The parents of Scott Charlson will be leaving soon to attend the National Transportation Safety Board forum on the use of “public aircraft”, which includes the helicopters, air tankers, and other fixed wing aircraft operated by the federal land management agencies on wildfires. Scott, along with eight other firefighters and air crew members, was killed when an overweight helicopter with falsified specification documents operated by Carson Helicopters crashed in 2008 on the Iron Complex fire near Weaverville, California.
Unlike passenger-carrying airlines, the operation of “public aircraft” operated by land management agencies receives very little oversight from the Federal Aviation Administration. That is left up to agencies like the U.S. Forest Service, which, perhaps, is more skilled at harvesting trees than regulating aircraft. A more qualified level of oversight may have prevented the deaths on the Iron Complex fire.
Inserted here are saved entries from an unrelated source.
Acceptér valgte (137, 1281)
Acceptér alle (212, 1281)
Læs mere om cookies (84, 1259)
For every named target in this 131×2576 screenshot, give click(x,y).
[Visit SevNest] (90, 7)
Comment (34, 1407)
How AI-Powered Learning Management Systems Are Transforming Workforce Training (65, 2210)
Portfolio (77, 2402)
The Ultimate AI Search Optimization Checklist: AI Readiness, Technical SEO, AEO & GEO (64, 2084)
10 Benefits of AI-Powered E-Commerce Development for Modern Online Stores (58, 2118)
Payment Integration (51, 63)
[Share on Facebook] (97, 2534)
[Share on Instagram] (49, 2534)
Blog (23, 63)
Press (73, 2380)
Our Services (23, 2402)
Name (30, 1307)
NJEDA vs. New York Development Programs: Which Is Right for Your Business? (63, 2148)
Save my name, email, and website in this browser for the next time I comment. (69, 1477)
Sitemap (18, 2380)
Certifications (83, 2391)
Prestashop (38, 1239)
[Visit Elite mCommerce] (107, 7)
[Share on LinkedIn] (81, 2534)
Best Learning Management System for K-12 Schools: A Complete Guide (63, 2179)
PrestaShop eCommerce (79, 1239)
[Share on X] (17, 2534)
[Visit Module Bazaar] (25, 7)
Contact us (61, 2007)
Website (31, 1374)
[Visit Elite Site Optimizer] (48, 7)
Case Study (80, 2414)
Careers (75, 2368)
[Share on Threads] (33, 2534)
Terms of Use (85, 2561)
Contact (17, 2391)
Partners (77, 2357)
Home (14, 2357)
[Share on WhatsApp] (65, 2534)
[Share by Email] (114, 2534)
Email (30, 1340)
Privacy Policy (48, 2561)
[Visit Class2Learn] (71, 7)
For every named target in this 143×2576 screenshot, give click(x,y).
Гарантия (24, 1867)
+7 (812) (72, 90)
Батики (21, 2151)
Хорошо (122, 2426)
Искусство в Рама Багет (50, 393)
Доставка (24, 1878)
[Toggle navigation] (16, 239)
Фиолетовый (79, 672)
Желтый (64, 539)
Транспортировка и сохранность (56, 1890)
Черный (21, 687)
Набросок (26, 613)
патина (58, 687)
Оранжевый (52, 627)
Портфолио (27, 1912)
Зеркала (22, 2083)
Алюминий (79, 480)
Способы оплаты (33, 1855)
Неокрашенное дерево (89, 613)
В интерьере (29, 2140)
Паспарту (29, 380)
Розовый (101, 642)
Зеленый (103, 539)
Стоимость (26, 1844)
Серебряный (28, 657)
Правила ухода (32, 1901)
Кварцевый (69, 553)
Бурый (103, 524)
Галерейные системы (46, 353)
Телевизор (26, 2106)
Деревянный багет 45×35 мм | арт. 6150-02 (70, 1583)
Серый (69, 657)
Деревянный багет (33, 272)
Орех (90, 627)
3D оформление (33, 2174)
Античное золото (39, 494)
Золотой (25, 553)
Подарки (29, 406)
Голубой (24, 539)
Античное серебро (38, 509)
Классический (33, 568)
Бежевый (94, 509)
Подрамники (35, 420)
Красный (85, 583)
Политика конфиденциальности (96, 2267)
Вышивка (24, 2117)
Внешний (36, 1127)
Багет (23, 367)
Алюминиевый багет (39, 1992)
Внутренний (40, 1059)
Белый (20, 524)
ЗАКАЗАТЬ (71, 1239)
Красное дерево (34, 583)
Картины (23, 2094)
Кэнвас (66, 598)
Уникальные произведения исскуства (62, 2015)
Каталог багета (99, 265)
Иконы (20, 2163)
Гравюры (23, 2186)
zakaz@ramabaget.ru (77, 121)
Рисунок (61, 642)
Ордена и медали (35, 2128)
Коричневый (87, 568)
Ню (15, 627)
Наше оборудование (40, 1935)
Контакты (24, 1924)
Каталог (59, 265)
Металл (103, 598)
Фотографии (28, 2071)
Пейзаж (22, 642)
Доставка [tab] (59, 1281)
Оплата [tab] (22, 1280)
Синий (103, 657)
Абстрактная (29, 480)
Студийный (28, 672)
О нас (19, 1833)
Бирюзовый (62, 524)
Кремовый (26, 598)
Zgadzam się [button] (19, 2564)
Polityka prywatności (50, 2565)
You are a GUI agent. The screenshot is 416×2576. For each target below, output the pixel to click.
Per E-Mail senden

The NTSB forum will be held in Washington D.C. and will begin at 9:00 a.m. ET, Wednesday, November 30, 2011 continuing through Thursday, December 1st. It will be available for the public to view live on the internet at the NTSB web site. We wrote more about the forum on November 23, and our article about the NTSB investigation of the accident is HERE.
Nina Charlson, the mother of Fallen Firefighter Scott Charlson, released the following statement today:
My husband Rick and I along with several other Iron44 families are travelling back to Washington DC to a forum (Nov. 30 & Dec. 1) being held by the NTSB Board regarding oversight of public aircraft. This aircraft that went down was called an “orphan” by the NTSB Board. We are going back to show support to the NTSB in their quest for safety changes. We want to remind people who shuffle paper and try to make budget that their decisions affect peoples lives. Our plea is for them not to forget that. We cannot bring our loved ones back but if we can stand up for safety changes for future passengers – that is what we want to do.
Another reason we are releasing a statement at this time is it is nearly the one year anniversary (Dec. 7) of the release of the final NTSB report regarding this tragedy. The NTSB Board requested a criminal investigation be done into the practices of Carson Helicopters – especially the act of falsifying weight and lift charts. Overweight is deemed to be the main cause of the crash according to the NTSB Board. Frank Carson of Carson helicopters refuted their findings shortly after the final report was released. I am sure you can find that in your archives.
Several families have been trying to find out if there is a criminal investigation going on and we cannot get any information whether there is one taking place or not. Our loved ones were killed serving the public and if there were criminal actions that caused the crash we want to make sure those charges are pursued. The Fallen and their family and friends are victims of a lot of negligence and possibly criminal activity. We know Carson Helicopters would like for us to go away but at this time I cannot let that happen. We hope the media will draw attention to the details of the cause(s) of this tragedy and hopefully help some safety changes to take place. We hope no other parents, spouses, brothers, children, grandparents or friends have to go through what we have because of negligence and lies.
Nina Charlson mother of Fallen Firefighter Scott Charlson
UPDATE November 29, 2011: here are some excerpts from an article in today’s San Francisco Chronicle:
…Federal, state and local agencies own or lease more than 2,400 nonmilitary planes and helicopters for fighting forest fires, chasing crooks, conducting scientific research and other tasks. By comparison, the world’s largest airline — created by the merger of United and Continental — and its regional carriers operate fewer than 1,300 planes.
But unlike United, Continental and other commercial airlines, government agencies are mostly left to police the safety of their flight operations themselves. The Federal Aviation Administration has long said it doesn’t have the authority to apply regulations to other government agencies.
The NTSB forum was spurred in part by the agency’s two-year investigation of the August 2008 crash of a firefighting helicopter near Weaverville in Northern California. Nine people were killed and four others injured. The company that operated the flight misrepresented the performance capabilities of its helicopters in order to win a U.S. Forest Service firefighting contract, and then gave misinformation to its own pilots, causing them to underestimate the aircraft’s weight, NTSB’s investigation found.
The board faulted the Forest Service for not ensuring the helicopter operator was following safety regulations as promised in its contract. It also faulted the FAA, whose inspectors checked the safety of aircraft the contractor used for nongovernment work, but ignored helicopters used for government assignments.